13. THE U.S. GOVERNMENT SPENT $4 MILLION SEARCH FOR EARHART.

At the time, it was the most expensive air and sea search in history. Earhart's plane disappeared July 2, 1937. The official search ended a little over two weeks later on July 19. Putnam then financed a private search, chartering boats to the Phoenix Islands, Christmas Island, Fanning Island, the Gilbert Islands, and the Marshall Islands.

14. THE SEARCH ISN'T OVER.

There are several theories about what happened to Earhart's plane during her last flight. Most people believe she ran out of fuel and crashed into the Pacific Ocean. Others believe she landed on an island and died of thirst, starvation, injury, or at the hands of Japanese soldiers in Saipan.

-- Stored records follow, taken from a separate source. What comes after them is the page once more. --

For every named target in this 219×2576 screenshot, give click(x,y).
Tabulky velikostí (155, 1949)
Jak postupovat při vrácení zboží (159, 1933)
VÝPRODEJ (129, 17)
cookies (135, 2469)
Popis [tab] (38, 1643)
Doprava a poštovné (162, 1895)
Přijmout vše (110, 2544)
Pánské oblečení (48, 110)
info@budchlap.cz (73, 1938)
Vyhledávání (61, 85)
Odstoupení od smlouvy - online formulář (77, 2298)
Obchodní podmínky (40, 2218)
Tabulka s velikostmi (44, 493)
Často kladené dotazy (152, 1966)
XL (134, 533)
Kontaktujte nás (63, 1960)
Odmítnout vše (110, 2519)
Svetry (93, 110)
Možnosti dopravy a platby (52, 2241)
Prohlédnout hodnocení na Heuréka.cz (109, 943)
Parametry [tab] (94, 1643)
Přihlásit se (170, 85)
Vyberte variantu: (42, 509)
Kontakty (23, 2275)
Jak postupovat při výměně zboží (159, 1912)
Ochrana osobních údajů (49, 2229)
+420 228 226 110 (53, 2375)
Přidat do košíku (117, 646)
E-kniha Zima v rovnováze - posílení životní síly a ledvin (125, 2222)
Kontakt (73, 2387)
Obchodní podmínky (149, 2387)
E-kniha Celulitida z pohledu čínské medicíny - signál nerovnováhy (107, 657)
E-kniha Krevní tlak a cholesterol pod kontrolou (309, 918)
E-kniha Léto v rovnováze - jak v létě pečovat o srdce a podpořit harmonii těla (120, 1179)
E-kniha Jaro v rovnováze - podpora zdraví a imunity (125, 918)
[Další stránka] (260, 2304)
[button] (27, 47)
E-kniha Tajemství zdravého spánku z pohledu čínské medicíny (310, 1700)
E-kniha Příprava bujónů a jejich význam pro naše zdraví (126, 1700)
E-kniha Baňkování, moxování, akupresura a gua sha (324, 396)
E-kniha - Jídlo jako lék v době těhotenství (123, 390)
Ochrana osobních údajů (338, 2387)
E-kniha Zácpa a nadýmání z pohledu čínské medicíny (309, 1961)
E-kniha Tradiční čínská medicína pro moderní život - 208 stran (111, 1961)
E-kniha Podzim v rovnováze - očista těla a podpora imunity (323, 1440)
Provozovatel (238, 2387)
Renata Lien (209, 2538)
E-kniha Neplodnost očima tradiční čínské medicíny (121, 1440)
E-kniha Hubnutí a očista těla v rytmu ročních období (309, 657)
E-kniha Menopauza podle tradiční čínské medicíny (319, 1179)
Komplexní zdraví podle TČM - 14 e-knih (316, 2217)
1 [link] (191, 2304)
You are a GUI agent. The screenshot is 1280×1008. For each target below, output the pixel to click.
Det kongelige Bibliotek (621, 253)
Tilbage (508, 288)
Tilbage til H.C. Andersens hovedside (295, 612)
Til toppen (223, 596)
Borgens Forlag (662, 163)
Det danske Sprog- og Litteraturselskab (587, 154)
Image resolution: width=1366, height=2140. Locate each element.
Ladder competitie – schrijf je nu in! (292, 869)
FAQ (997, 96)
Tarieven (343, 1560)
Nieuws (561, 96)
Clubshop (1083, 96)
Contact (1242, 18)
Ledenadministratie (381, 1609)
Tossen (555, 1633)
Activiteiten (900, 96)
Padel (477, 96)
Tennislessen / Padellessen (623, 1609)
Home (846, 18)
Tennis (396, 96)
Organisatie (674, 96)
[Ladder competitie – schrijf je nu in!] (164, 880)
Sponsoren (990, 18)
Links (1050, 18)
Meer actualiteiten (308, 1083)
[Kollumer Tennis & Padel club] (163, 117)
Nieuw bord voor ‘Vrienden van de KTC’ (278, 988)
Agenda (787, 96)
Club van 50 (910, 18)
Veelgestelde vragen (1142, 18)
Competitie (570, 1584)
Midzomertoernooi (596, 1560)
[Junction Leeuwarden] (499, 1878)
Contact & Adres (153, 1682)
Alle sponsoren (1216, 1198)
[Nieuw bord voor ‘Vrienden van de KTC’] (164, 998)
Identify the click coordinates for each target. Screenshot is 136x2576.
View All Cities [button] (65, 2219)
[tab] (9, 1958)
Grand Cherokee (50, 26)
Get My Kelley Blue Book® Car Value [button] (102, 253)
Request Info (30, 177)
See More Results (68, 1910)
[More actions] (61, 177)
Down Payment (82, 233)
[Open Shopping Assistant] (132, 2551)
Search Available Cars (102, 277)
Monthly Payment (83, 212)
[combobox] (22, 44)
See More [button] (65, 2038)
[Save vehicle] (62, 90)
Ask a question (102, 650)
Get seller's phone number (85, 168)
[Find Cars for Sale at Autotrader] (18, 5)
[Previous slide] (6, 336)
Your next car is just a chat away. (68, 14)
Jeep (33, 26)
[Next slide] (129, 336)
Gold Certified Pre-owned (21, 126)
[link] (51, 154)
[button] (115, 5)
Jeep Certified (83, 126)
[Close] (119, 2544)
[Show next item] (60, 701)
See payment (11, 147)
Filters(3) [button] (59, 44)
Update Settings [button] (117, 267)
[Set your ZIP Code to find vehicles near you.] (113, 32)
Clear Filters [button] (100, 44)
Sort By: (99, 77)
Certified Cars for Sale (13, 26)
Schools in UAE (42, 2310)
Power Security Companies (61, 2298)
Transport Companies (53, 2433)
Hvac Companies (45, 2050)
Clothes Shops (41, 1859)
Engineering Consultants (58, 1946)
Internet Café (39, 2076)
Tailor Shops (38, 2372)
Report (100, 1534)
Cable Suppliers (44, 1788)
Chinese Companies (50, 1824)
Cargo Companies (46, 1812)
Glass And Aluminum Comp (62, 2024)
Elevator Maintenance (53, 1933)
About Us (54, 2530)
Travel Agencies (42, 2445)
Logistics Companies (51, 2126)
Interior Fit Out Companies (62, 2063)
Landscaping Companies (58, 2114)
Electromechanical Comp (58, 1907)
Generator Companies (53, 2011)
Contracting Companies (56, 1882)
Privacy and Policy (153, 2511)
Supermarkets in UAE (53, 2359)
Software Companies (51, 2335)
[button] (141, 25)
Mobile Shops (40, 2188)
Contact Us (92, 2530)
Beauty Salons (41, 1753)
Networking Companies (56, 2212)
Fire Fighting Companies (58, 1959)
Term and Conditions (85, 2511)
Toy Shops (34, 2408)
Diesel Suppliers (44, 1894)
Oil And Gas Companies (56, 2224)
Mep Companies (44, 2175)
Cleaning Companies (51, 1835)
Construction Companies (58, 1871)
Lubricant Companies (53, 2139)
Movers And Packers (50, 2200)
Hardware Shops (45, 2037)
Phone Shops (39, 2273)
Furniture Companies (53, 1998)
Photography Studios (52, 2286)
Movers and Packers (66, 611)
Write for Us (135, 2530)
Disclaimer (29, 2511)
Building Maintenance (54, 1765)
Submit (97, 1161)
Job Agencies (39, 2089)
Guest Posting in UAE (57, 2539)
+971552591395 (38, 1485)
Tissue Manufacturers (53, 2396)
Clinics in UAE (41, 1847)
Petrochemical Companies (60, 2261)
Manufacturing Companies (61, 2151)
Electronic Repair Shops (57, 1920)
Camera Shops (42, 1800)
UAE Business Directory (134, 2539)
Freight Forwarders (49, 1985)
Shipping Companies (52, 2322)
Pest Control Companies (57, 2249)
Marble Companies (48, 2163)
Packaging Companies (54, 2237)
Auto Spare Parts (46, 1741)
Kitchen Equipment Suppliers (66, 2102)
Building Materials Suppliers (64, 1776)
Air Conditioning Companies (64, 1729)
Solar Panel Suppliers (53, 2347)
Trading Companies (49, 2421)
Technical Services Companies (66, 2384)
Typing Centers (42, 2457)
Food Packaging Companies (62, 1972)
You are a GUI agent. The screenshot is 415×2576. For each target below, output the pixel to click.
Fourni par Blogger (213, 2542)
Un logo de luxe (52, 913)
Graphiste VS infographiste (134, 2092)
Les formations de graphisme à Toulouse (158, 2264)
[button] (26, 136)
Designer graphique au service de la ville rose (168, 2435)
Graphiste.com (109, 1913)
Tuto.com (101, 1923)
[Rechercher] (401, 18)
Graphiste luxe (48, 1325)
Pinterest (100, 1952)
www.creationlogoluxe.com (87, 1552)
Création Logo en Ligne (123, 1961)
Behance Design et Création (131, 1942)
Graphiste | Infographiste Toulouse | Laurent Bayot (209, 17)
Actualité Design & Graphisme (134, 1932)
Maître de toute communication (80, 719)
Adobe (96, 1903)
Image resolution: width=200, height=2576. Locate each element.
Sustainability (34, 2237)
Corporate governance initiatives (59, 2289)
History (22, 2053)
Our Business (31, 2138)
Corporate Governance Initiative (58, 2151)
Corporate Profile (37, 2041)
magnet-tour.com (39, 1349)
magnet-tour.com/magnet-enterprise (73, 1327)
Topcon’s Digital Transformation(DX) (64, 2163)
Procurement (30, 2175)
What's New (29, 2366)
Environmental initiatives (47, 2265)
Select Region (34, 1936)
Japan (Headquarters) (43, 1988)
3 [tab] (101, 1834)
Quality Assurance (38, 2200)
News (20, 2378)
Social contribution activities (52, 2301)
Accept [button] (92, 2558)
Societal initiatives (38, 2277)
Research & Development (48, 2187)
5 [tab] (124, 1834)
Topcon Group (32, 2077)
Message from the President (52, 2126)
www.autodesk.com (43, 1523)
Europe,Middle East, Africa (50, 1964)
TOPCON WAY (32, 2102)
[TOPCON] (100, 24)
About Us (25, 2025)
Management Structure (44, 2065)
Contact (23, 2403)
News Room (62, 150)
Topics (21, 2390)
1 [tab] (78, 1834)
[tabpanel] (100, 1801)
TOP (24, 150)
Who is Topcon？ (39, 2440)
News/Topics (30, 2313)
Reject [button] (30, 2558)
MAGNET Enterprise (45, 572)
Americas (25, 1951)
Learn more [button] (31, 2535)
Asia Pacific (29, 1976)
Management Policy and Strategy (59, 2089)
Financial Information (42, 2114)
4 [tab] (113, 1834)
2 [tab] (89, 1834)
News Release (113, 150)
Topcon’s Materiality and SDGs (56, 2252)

In 1970, one man even claimed that Earhart was alive and well and living a secret life in New Jersey.

The International Group for Historic Aircraft Recovery (TIGHAR) has explored the theory that Earhart and her navigator Fred Noonan lived as castaways before dying on Gardner Island, now called Nikumaroro, in the western Pacific. Over the years, they've found a few potential artifacts, including evidence of campfire sites, pieces of Plexiglas, and an empty jar of the brand of freckle cream that Earhart used.

In early July 2017, a photo surfaced that seemed to confirm the theory that Earhart and Noonan crashed and were captured by Japanese soldiers, but that photo was quickly debunked.

15. TODAY, ANOTHER AMELIA EARHART IS MAKING HISTORY.

In 2014, another pilot named Amelia Earhart took to the skies to set a world record. The then-31-year-old California native became the youngest woman to fly 24,300 miles around the world in a single-engine plane. Her namesake never completed the journey, but the younger Earhart landed safely in Oakland on July 11, 2014. We think "Lady Lindy" would be proud.